Human ERα antagonist assays were performed using Endoxifen, Tamoxifen citrate, ICI182780 and MPP dihydrochloride (all from Tocris). Reporter cells were co-treated with a fixed EC75 concentration of the agonist 17β-Estradiol and varying concentrations of respective challenge antagonists. INDIGO’s Live Cell Multiplex Assay (#LCM-01) was also performed to confirm that the observed drop in RLU values resulted from receptor-specific inhibition, and not from compound-induced cytotoxicity (data not shown).

Target Background

ER-alpha is encoded by the human gene ESR1 (Estrogen Receptor 1). The estrogen receptor (ESR) is a ligand-activated transcription factor composed of several domains important for hormone binding, DNA binding, and activation of transcription. Alternative splicing results in several ESR1 mRNA transcripts, which differ primarily in their 5-prime untranslated regions. The translated receptors show less variability.

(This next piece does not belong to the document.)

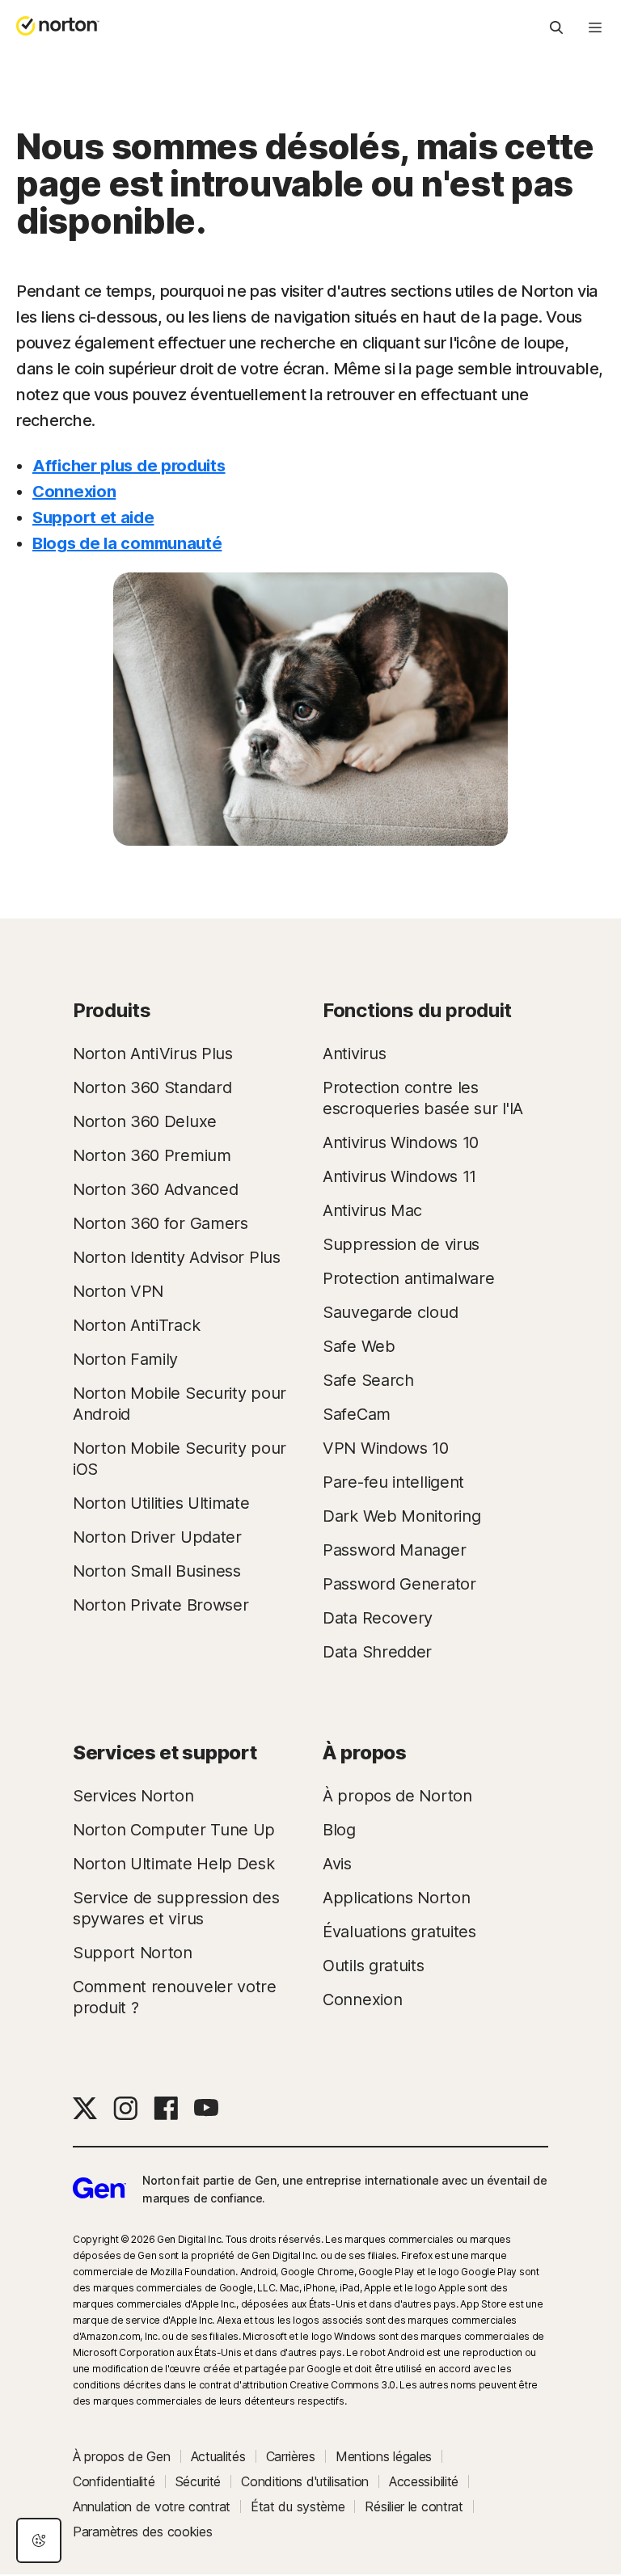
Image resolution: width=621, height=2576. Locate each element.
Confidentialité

INDIGO’s Estrogen Receptor Alpha Reporter Assay Systems utilize proprietary mammalian cells engineered to express constitutive, high-level expression of the full length Human Estrogen Receptor 1 (NR3A1), a ligand-dependent transcription factor commonly referred to as ERα.

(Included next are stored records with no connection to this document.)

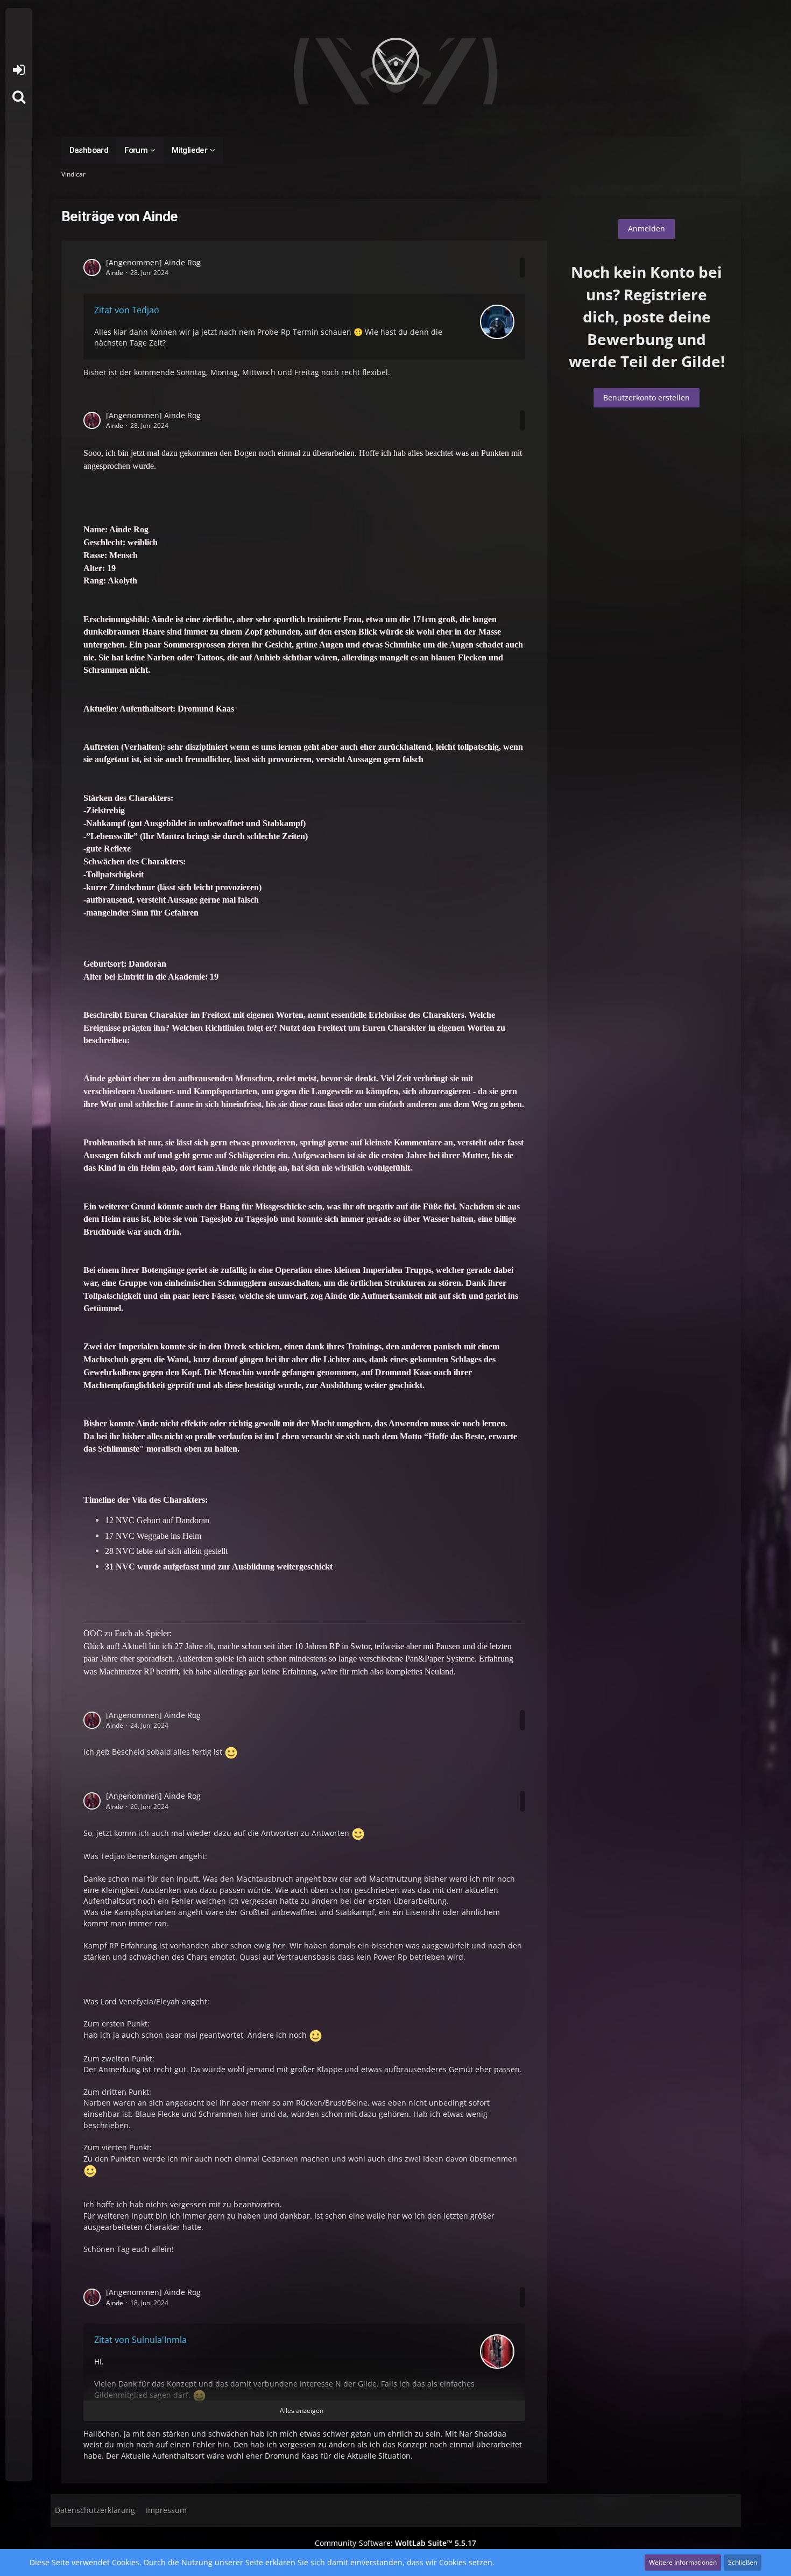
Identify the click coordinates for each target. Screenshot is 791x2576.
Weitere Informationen (683, 2562)
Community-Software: (395, 2543)
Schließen (742, 2562)
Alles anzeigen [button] (301, 2410)
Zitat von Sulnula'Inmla (140, 2340)
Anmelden (646, 228)
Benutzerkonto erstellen (646, 397)
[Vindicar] (395, 71)
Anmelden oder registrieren (18, 70)
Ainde (114, 272)
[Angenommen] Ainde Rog (153, 262)
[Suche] (18, 96)
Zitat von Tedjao (126, 310)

INDIGO’s Estrogen Receptor Alpha Reporter Cells include the luciferase reporter gene functionally linked to an ERα-responsive promoter. Thus, quantifying changes in luciferase expression in the treated reporter cells provides a sensitive surrogate measure of the changes in ERα activity. Luciferase gene expression occurs after ligand-bound ERα undergoes nuclear translocation, DNA binding, recruitment, and assembly of the co-activators and accessory factors required to form a functional transcription complex, culminating in expression of the target gene. Unlike some other cell-based assay strategies, the readout from INDIGO’s reporter cells demands the same orchestration of all intracellular molecular interactions and events that can be expected to occur in vivo.

The principle application of this assay product is in the screening of test samples to quantify functional activities, either agonist or antagonist, that they may exert against the human estrogen receptor alpha.